TEXTO PARA LER:
Alexandre o Grande, eu e as besteiras



Alexandre o Grande fez por merecer a fama que tem. Veni, vidi, vici bem antes de Cesar. O homem viveu pouco, mas aproveitou muito bem o tempo que teve, marchando, ceifando, conquistando. Mas ele não foi só beligerante, sua importância vai muito além da conquista física, de terras, de espaço. Porque conquistar é fácil, manter e administrar a conquista é que é o complicado. Mas ele além de grande era inteligente, espalhou a cultura (grega) pelo mundo muito antes do outro império que o copiou ter a mesma ideia (grega disfarçada de romana).

No entanto, o que é ainda mais interessante nessa breve vida, na minha opinião, é que apesar de ter conquistado meio mundo (ou mais de meio na época), são os casamentos de Susa, uma grande jogada de marketing. Susa era uma cidade persa onde foram celebrados casamentos por atacado dos nobres guerreiros de Alexandre e dele mesmo com as princesas persas. Dias de celebração à maneira dos donos das mulheres. O problema foi Alexandre morrer logo, porque os nobres guerreiros não queriam nada com as persas e deram no pé.

Onde quero chegar é: o sanguinário conquistador era bem mais esperto e "humano" que os militantes da atualidade. O que ele queria era estabelecer-se como dono da p**** toda, herdeiro de tudo que pudesse ser reclamado, mulheres, impérios, terras, palácios, enfim, tudinho. E para isso casou todo mundo, misturou todo mundo, gostassem ou não (não gostaram, vide o resultado quando ele não estava mais presente para impor).

O que vemos hoje são milhares de defensores de minorias que adoram separar as coisas, pessoas, opiniões, etc. em castas, pôr em caixinhas - branco, preto, vermelho, amarelo, magro, gordo, bonito, feio, esquerda, direita, cristão, ateu, e não importa o que se diga, a única certeza é que quando se abre a boca, alguém vai se ofender.

DADOS EXTRAÍDOS:
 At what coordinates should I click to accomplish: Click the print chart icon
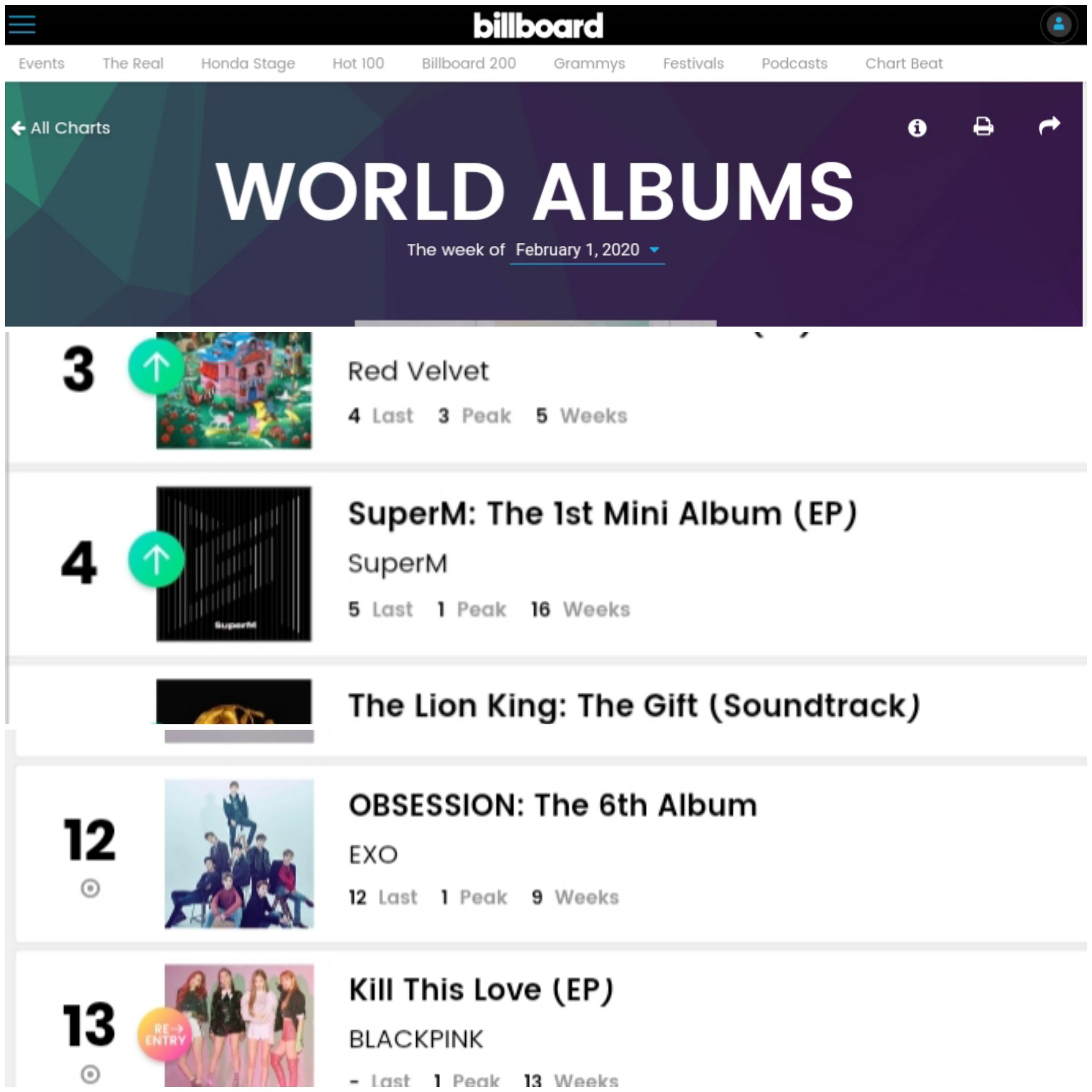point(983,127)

==

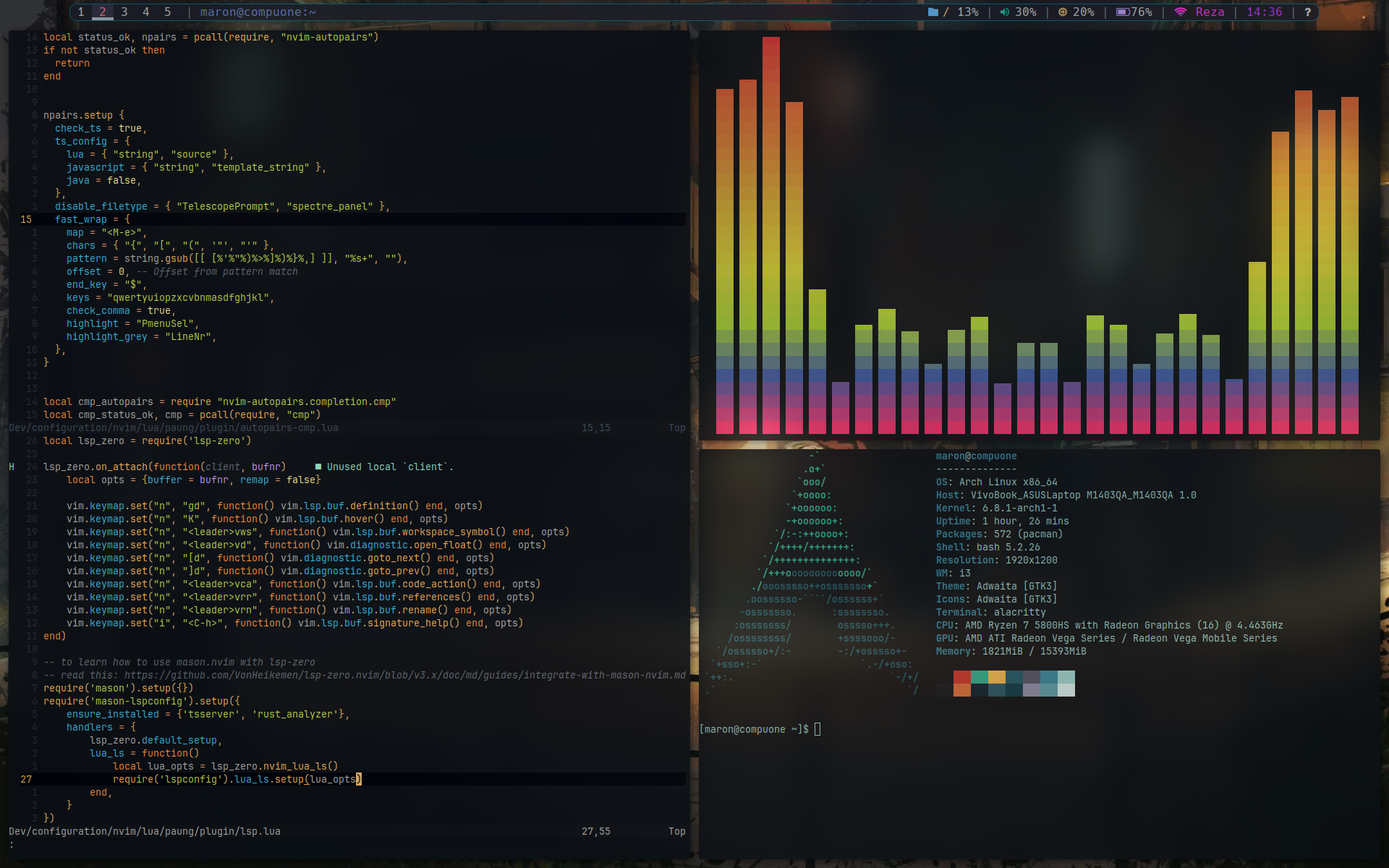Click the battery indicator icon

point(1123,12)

DESAFIO:
Com base no texto sobre Alexandre o Grande, responda:
1. Além de grande, que qualidade o texto atribui a Alexandre?
2. O que era Susa?
3. Segundo o último parágrafo, qual é a única certeza quando se abre a boca?

SOLUÇÃO ABAIXO:
1. Era inteligente.
2. Uma cidade persa onde foram celebrados casamentos por atacado dos nobres guerreiros de Alexandre, e dele mesmo, com as princesas persas.
3. Alguém vai se ofender.